The wind farm has two collector substations that consolidate power from the 1500-kW wind turbine generators. Prince 1 substation receives power from four feeders, through the underground collector system connected to 66 of the generators. Prince 2 substation receives power from three feeders, through the predominantly overhead collector system connected to the remaining 60 generators. The two collector substations are connected to the interconnect substation via a 6.6-mile-long 230 kV transmission line. The interconnect substation at the other end of this line is the interface to the power transmission company.
The rugged terrain of the Prince Wind Farm made siting the wind turbine generators particularly challenging. A great deal of rock blasting was necessary to construct the 30-miles of cable trenches and duct bank for the Prince 1 substation underground collector system. And hundreds of poles were needed for the Prince 2 substation overhead collector system. Further adding to the complexity of the project . . . the ground-resistance specification of the wind turbine generator manufacturer required the design and installation of a sophisticated counterpoise system to interconnect the turbine towers.
This last requirement was the most challenging. S&C prepared a needs assessment, which concluded that the electrical system had to be completely reconfigured. Automatic switching of the two incoming utility source lines would be necessary, with the two generators connected in parallel with the utility sources. A special control system would be required to synchronize the generators with utility circuit breakers.

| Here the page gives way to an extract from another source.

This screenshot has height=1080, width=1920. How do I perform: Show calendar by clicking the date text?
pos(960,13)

Extensive changes to protective relaying would be necessary too. More than 20 different automatic operating sequences had to be considered, to address possible equipment and utility source contingencies, and maintain electrical service in the plant.

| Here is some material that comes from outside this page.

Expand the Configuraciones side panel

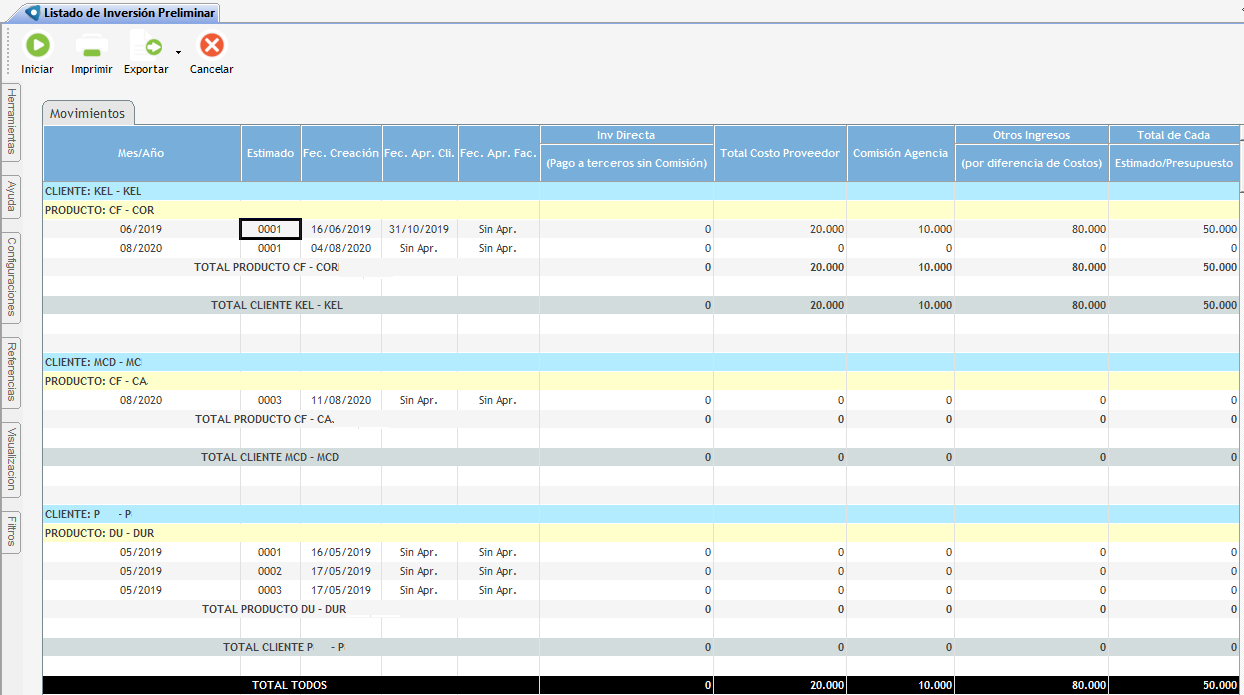pyautogui.click(x=11, y=278)
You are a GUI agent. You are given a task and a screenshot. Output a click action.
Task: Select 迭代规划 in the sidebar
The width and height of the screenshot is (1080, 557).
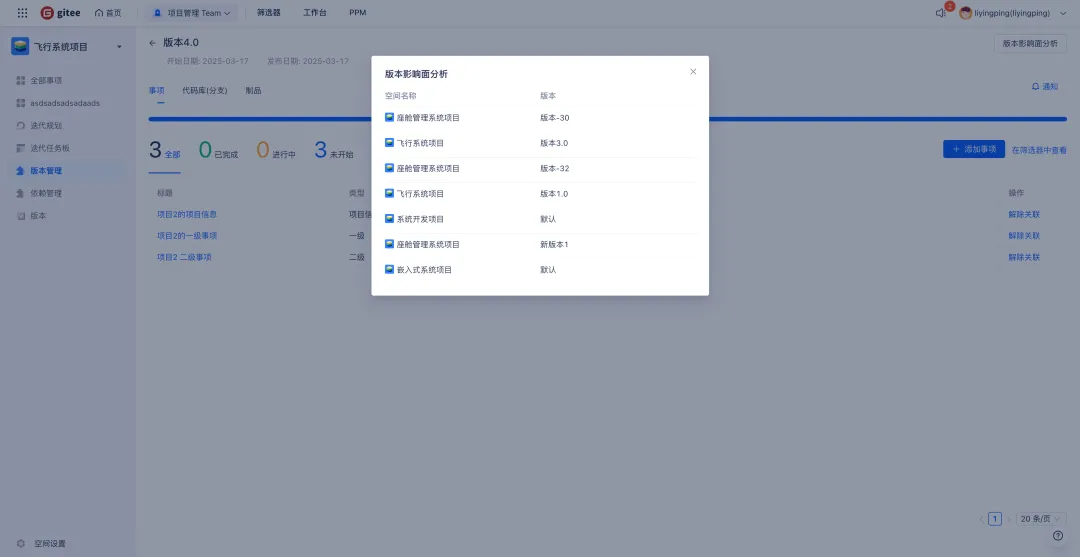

S&C Electric Co. was the primary contractor for the two collector substations, the transmission line, and the interconnect substation. For the collector systems, S&C provided the following services:
- Project management
- Ampacity and voltage stability analyses
- Fault current, protective-device coordination, and grounding studies
- Civil, structural, and electrical engineering and design for the turbine tower grounding system, counterpoise system, cable trenches, duct bank, overhead distribution system, and fiber-optic communication system; junction and switching details; and road and stream crossing details
- On-site construction management
- Equipment procurement
- Equipment installation
- Testing and commissioning, and
S&C received notice to proceed with the project in September 2005. The interconnect substation was to be on-line and connected to the transmission system by June 2006.

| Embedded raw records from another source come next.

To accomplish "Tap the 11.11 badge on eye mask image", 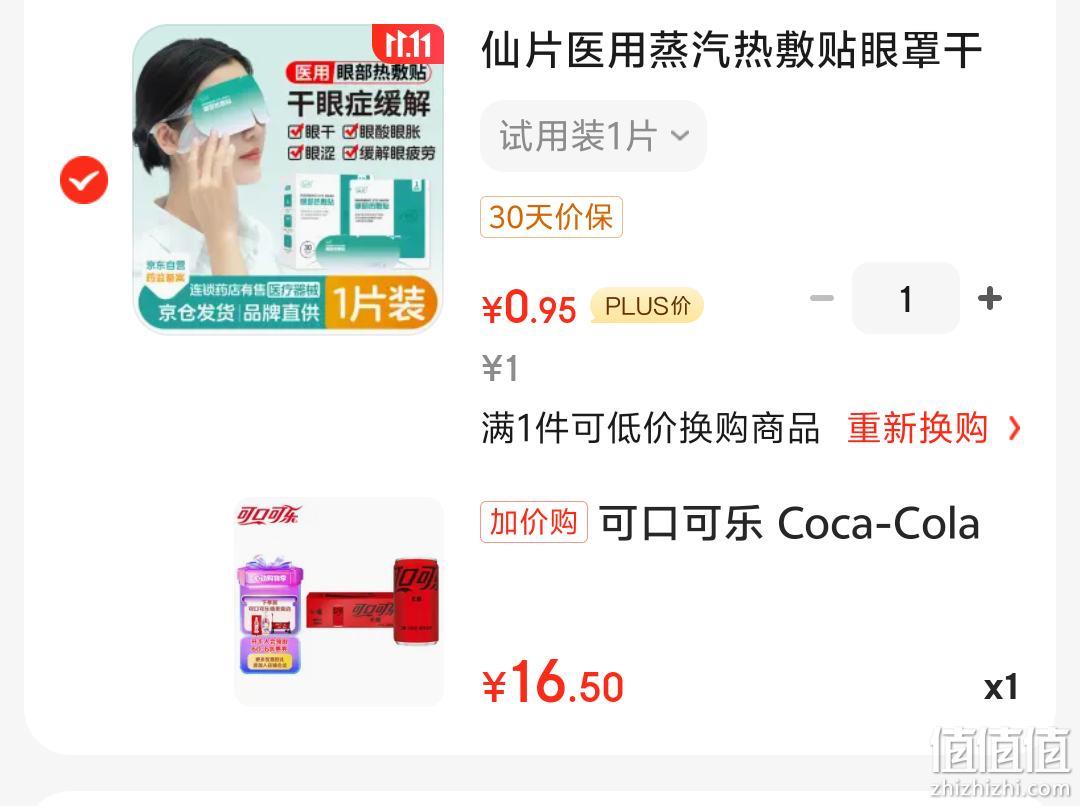I will (x=408, y=44).
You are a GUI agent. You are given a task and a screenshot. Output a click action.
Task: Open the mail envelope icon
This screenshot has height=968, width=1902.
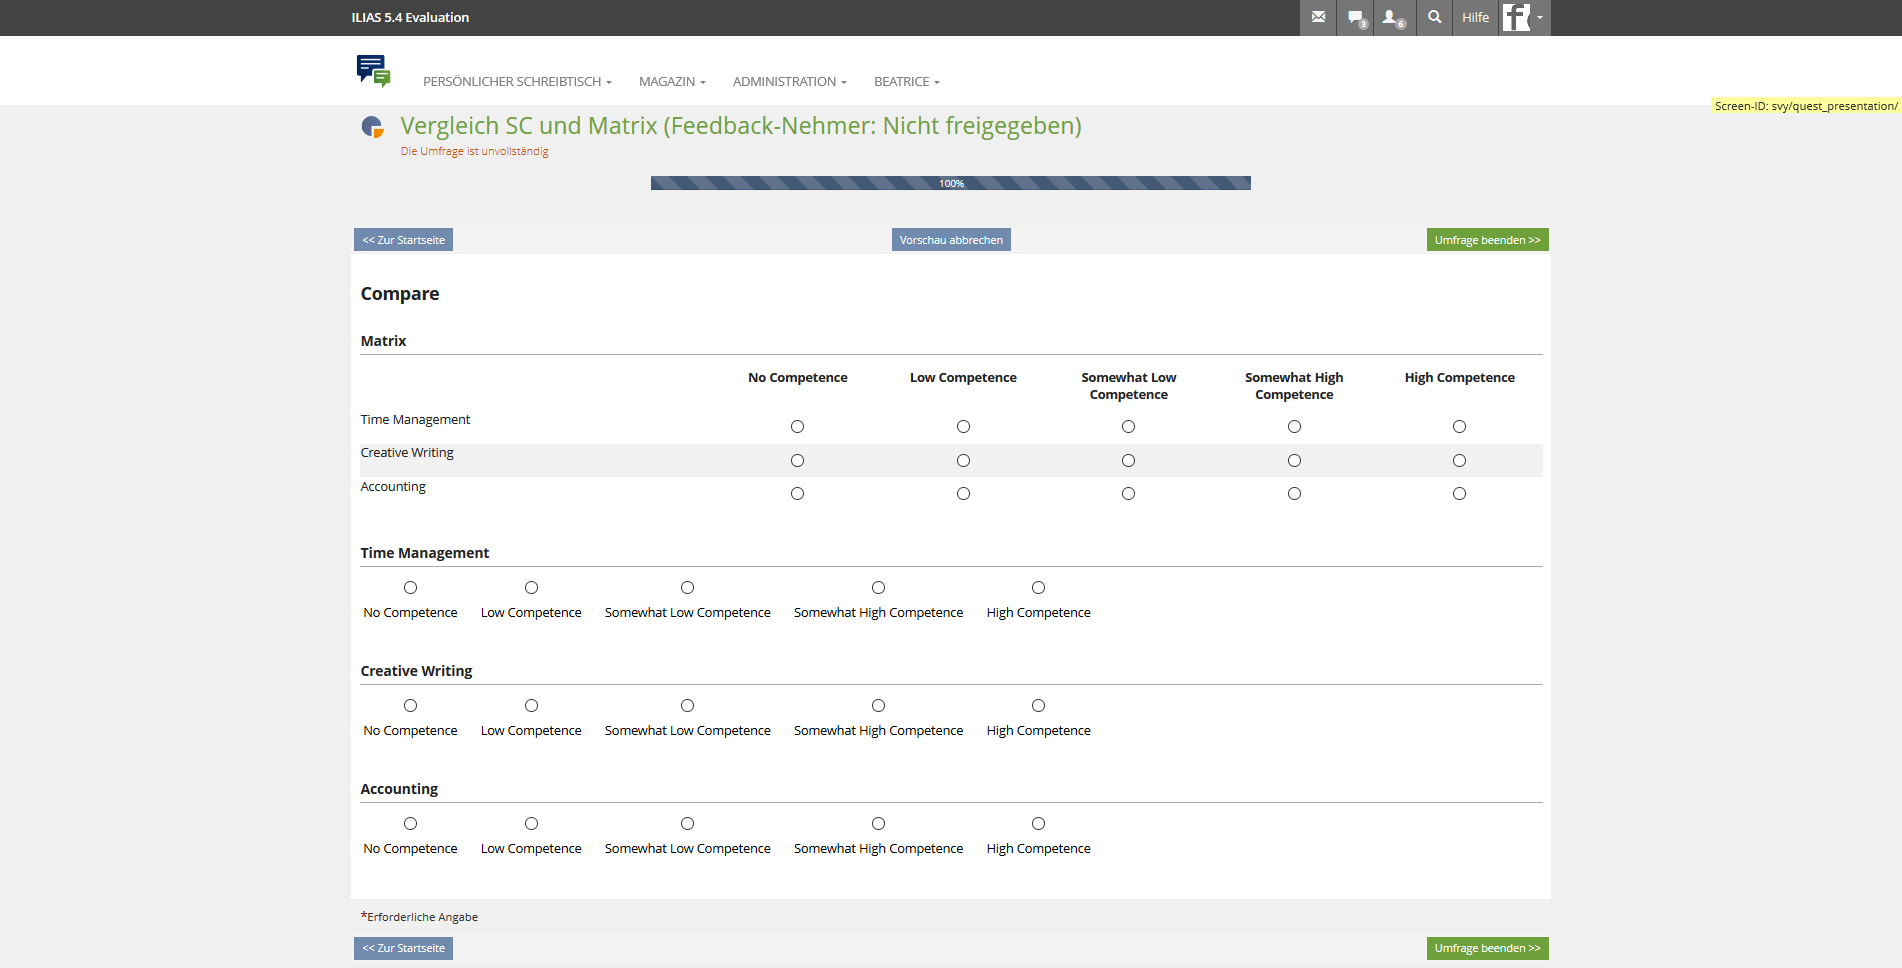click(1318, 17)
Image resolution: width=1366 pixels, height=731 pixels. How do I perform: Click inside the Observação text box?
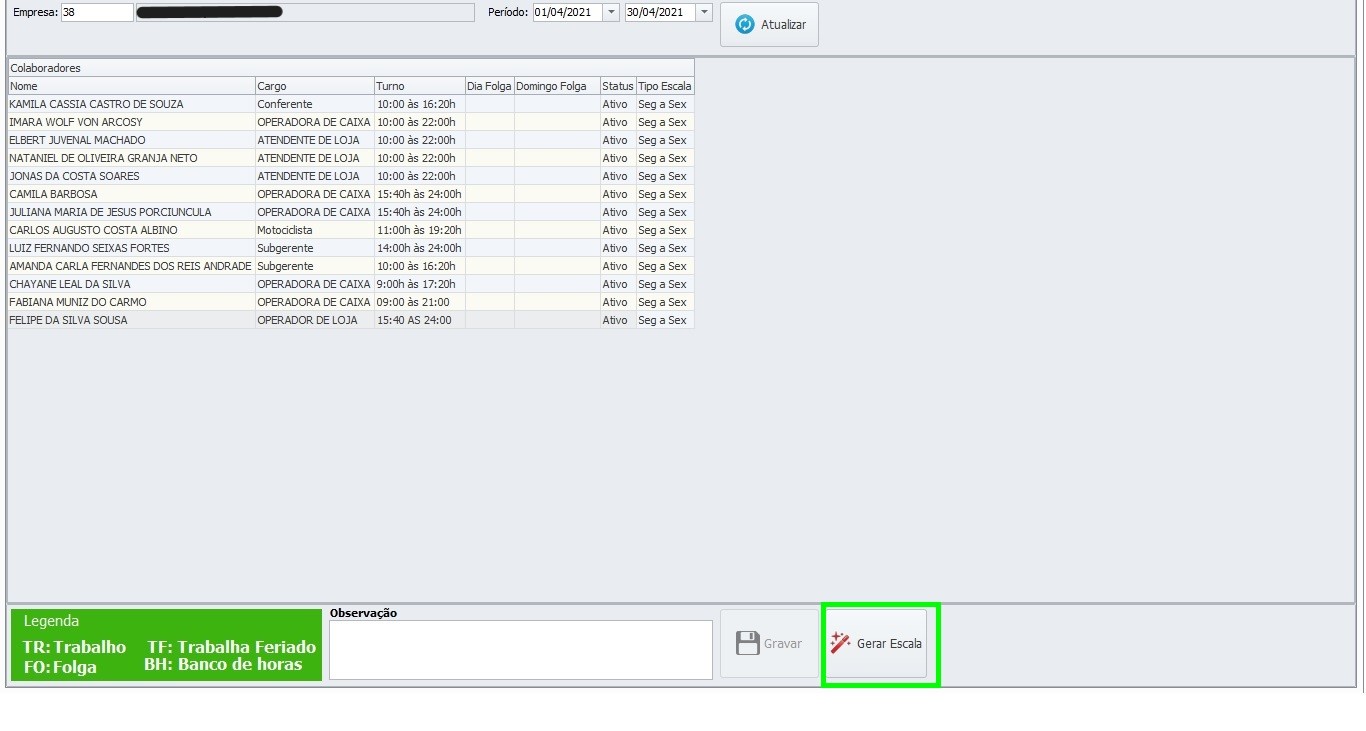pyautogui.click(x=520, y=650)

Engineering, design, and construction of the Prince 1 substation underground collector system began in September 2005. By October 2006, all 126 wind turbines were delivering power to Ontario’s transmission grid. Now in commercial operation, the Prince Wind Farm produces enough energy for nearly 40,000 homes. It is an important contributor to the provincial government’s goal to generate 5% of Ontario’s energy requirement from renewable sources.